Plus de 96 219 inscriptions enregistrées au cours de ces quatre décennies révèlent l’ampleur d’un projet qui a accompagné enfants, jeunes et adultes dans l’apprentissage de la musique, de la danse, du chant et de l’artisanat traditionnel. Près de 24 210 personnes ont été directement touchées par ces programmes, confirmant que la culture s’apprend aussi, se partage et s’hérite.
Une tradition qui évolue
La Fondation Bigott est née en 1981 avec la vision que la culture populaire est une racine vivante qui soutient l’avenir. Ainsi, l’institution a réussi à faire en sorte que la tradition vénézuélienne dialogue avec son époque, en s’adaptant aux nouveaux formats et langues sans perdre son essence. Cet équilibre a permis à ses ateliers de rester actuels, passant des salles de classe physiques aux environnements numériques.
De même, dans des zones telles que Petare, Catia, Caricuao et San Agustín, des ateliers communautaires ont amené la culture directement sur les territoires, renforçant les processus locaux et le sentiment d’appartenance. Rien qu’au cours des huit dernières années, ces espaces ont enregistré 11 946 inscriptions, devenant ainsi des plateformes de rencontre et de cohésion sociale.

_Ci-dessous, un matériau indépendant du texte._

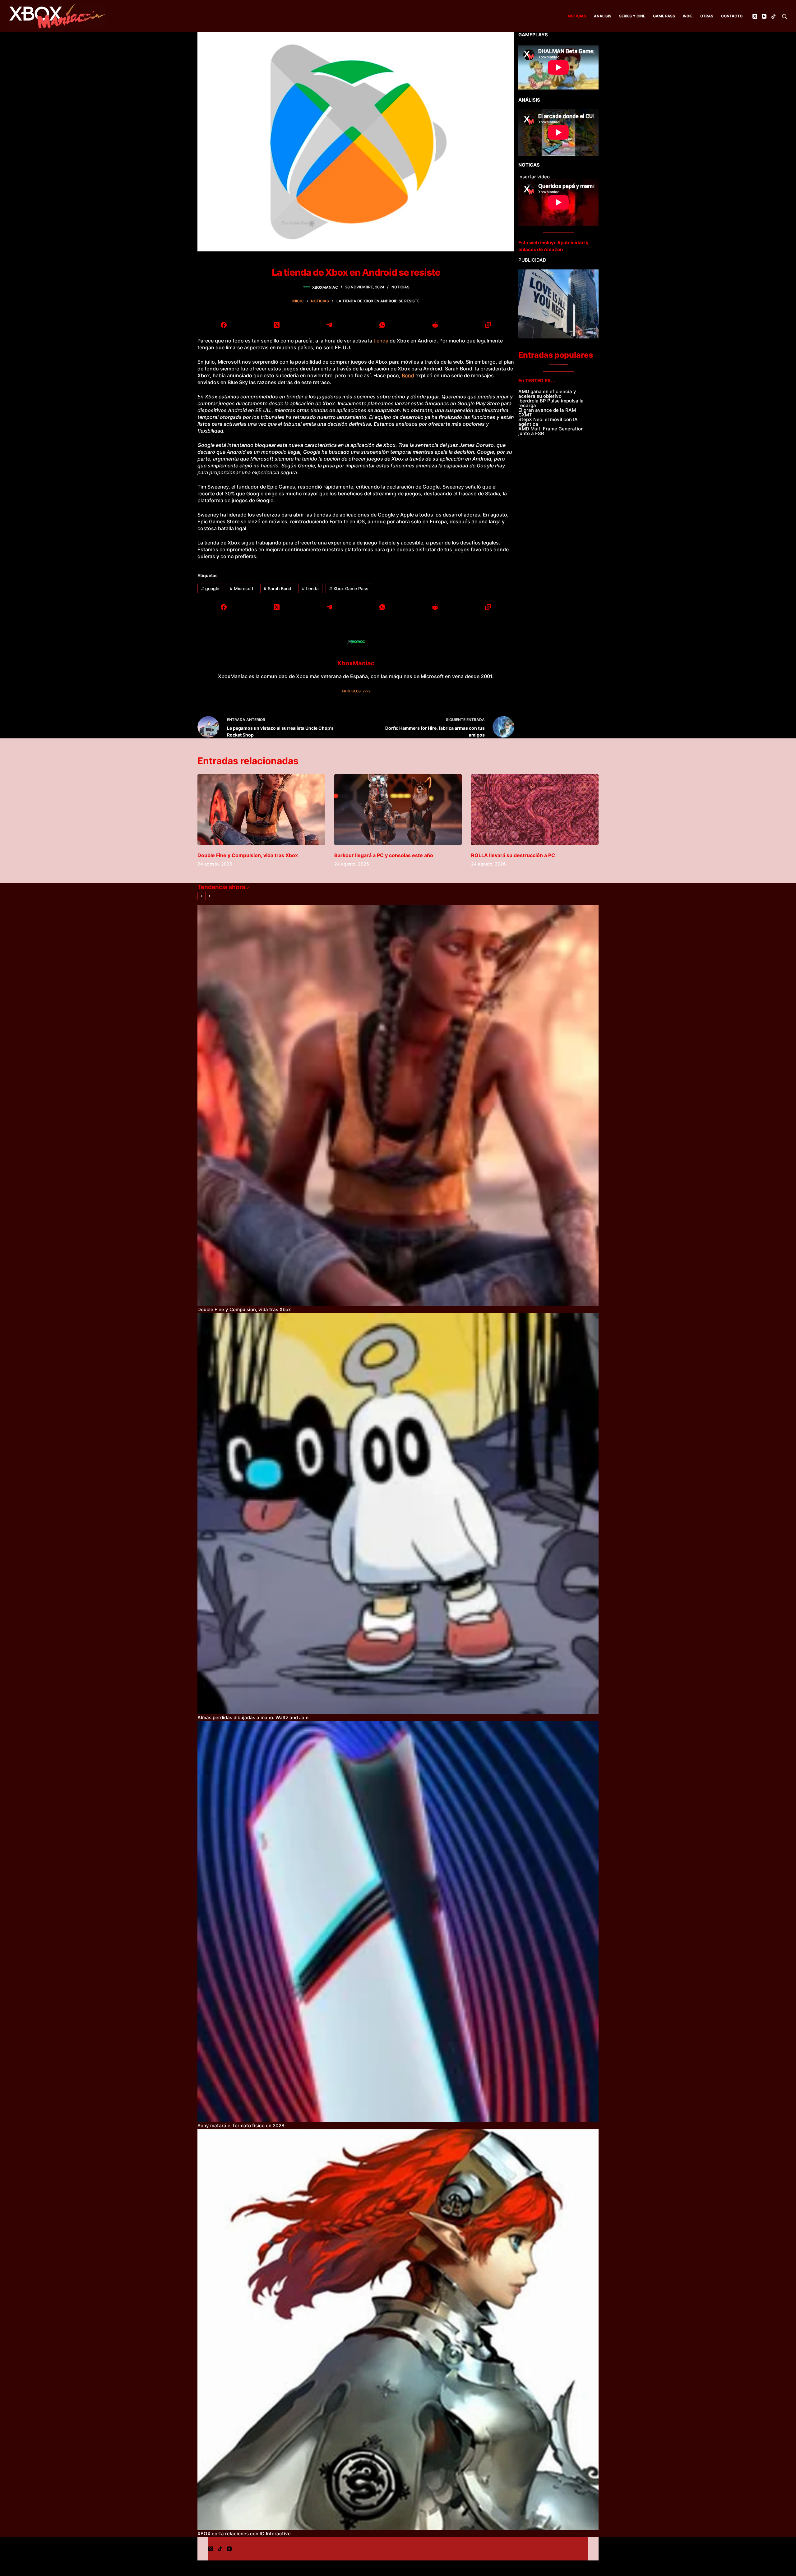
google (210, 588)
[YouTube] (764, 16)
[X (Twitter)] (754, 16)
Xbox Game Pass (348, 588)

L’expansion numérique a marqué une étape importante en 2012 avec la création de Tradición en Línea, une plateforme qui démocratise l’accès au savoir populaire. Disponible 24 heures sur 24, 365 jours par an, cet outil a enregistré plus de 26 918 inscriptions, connectant la culture vénézuélienne aux nouvelles générations et au public international.
Outre la formation, la Fondation Bigott a mené un intense travail de diffusion. Avec 111 publications, 30 productions discographiques, 200 audiovisuels et plus de 2 mille événements, l’institution a permis à environ 849 000 personnes de se rapprocher des expressions culturelles du pays. À cela s’ajoute la dynamique de créativité et d’entrepreneuriat culturel à travers des initiatives telles que Cultura en Movimiento et des groupes comme Ensamble B11, qui explorent de nouvelles façons d’interpréter la tradition.